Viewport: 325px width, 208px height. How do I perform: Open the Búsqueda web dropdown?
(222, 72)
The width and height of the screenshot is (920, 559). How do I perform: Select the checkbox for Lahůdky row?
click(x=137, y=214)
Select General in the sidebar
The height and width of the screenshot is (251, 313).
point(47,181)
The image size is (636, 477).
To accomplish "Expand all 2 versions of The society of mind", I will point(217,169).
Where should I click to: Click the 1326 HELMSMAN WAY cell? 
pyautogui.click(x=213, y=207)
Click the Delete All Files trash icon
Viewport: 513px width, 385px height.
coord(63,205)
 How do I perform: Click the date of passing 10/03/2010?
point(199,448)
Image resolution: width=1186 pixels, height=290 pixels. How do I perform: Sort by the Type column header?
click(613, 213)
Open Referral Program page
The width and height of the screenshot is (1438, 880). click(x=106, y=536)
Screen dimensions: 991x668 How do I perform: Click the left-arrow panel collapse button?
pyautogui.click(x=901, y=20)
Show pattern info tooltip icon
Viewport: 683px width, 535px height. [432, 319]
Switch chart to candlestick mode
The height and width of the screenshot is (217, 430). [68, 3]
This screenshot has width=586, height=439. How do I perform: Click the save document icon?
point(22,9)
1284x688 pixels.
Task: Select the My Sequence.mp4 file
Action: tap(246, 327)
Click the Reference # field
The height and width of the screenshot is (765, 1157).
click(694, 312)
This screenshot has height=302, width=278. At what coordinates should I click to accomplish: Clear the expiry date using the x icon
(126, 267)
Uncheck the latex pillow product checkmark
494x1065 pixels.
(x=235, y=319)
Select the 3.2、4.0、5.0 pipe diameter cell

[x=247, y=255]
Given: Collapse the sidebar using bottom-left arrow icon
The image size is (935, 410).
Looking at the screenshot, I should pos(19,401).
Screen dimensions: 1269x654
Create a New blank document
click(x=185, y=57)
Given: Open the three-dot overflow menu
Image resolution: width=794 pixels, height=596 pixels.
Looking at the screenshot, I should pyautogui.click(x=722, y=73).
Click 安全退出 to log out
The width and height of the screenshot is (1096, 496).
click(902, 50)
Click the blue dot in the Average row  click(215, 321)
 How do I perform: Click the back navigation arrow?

* * *

> _Task directions_: Some lines of the records may hold the word "Given". How many do? Answer with a number and nothing else.

> _Output below_: 2